Young: Clause prevented fuel sale to Venezuela

National Security Minister Stuart Young. -
National Security Minister Stuart Young. -

NATIONAL Security Minister Stuart Young said the contract for the sale of fuel from Paria to Aruba had a clause preventing sale to sanctioned countries, including Venezuela.

He was speaking on Monday at the daily media briefing hosted by the Ministry of Health.

Young said the conversation began with certain Trinidadian voices firstly focusing on the sale of fuel by Paria en route to Aruba, and whether it ended up somewhere else (Venezuela).

"We have investigated this and I am happy to say the contract was a very clear contract with that sale of fuel to Aruba, which has happened in the past, because Paria supplies fuel throughout the region including to Aruba."

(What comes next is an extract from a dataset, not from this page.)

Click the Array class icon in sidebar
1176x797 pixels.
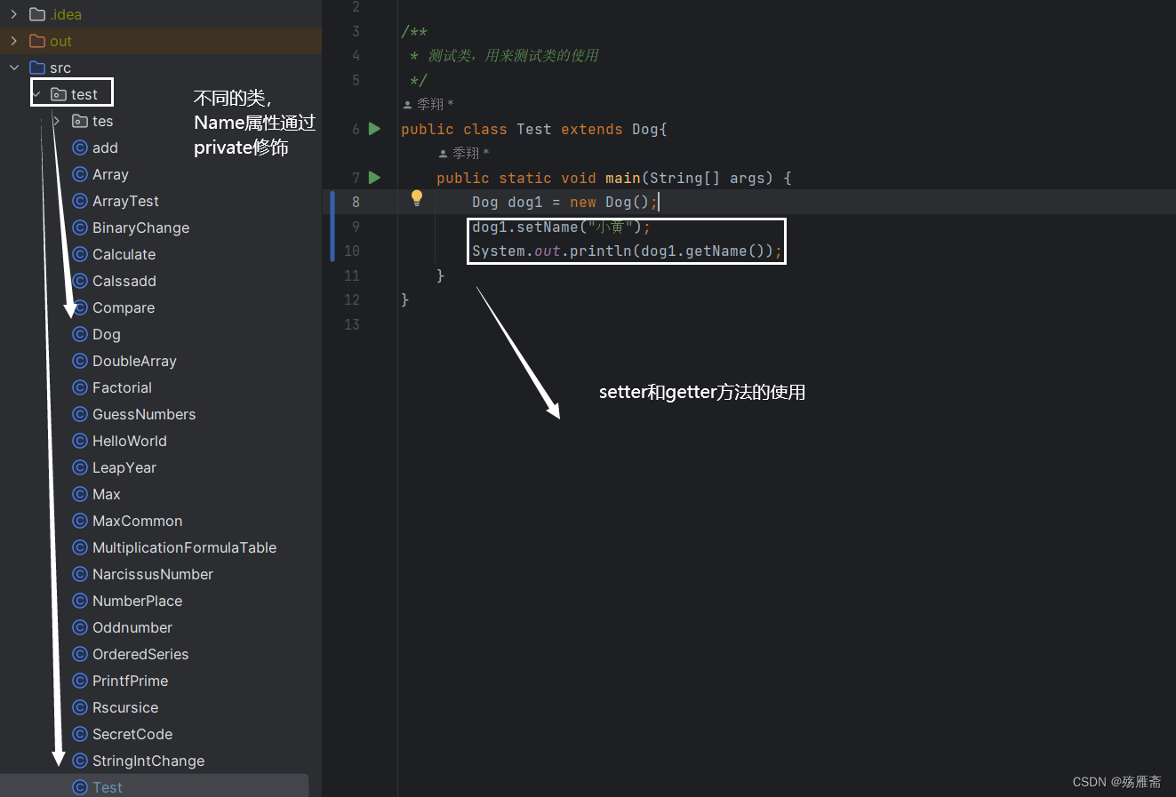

He said there is an important condition and clause in that contract put in by Paria which said the fuel was not for any sanctioned country including Iran, North Korea or Venezuela.

"So that is how Paria protected TT in the sale of fuel.”

Asked about the penalty for breaching the clause, Young said he has not sat down with the contract personally but added that Trinidad Petroleum Holdings presented a document outlining details of the sale.

Young said there continued to be a proliferation of misinformation and misleading commentary regarding the visit of Venezuelan executive vice president Delcy Rodriguez on March 27. He added that Rodriguez was appointed in February as the lead co-ordinator for the covid19 response in Venezuela.

"There was no question and no asking of 'What it is you are coming to discuss with us?'"

Young said the PM returned on March 10 and there was a plan for Rodriguez to visit on March 16, but she contacted Young and told him she had developed a bit of a flu.

"In those circumstances I asked Ms Rodriguez to delay her trip to make sure I protected TT and to ensure it was not anything related to the (coronavirus)."

He explained that at the ministerial level when he gives authorisation he does not "drill down" into the type of plane, who owns the plane or who is on the manifest, especially when it is a foreign government making the request. He said the same request has been made by other governments to ask for repatriation of their citizens. He added, however, that flight information is provided and the public service processes it.

"There have been many visits by the Venezuelan government over the past few years, many even before the sanctions came into place. At no time have I ever asked what plane it is, which plane you're coming in on."

The Opposition, at a recent media conference, presented flight manifests which suggested the president and vice president of PDVSA, the state-owned Venezuelan oil company, accompanied Rodriguez on the trip, and asked whether this violated a US treaty which imposed travel restrictions on Venezuela in December 2019. The Prime Minister hit back that the Opposition Leader was a traitor seeking to stoke UN sanctions, and the Opposition Leader then charged that the PM was a "Judas" who betrayed citizens.

Young reported that he, the Dr Rowley and Foreign Affairs Minister Dennis Moses met with Rodriguez and Jose Chavez Jiminez, and reiterated that at the time the latter was on a commission for the restructuring of PDVSA and only became president on PDVSA on April 28. He also reported both visitors wore personal protective equipment and the rest of the delegation were in another room.

"The creation of a whole smokescreen I want to completely debunk."

Asked why the meeting was not held virtually, Young said Rodriguez requested the meeting and it was a matter of courtesy.

Asked if he would be willing to make the minutes of the meeting public to show Chavez's role, he replied there were no minutes or notes. He said what was discussed were matters related to covid19, the Venezuelan population in TT, how covid19 was being managed in Venezuela, and an offer of test kits from Venezuela to TT, which was declined because that country has a much larger population and a lot of restrictions.

"Mr Chavez was quiet in the meeting."

Asked about photographs showing Energy Minister Franklin Khan at the meeting, Young said those photos were from two years ago when Rodriguez and then PDVSA head Major Gen Manuel Quevedo came to discuss the Dragon gas deal.

"There were no photos from the meeting on March 27."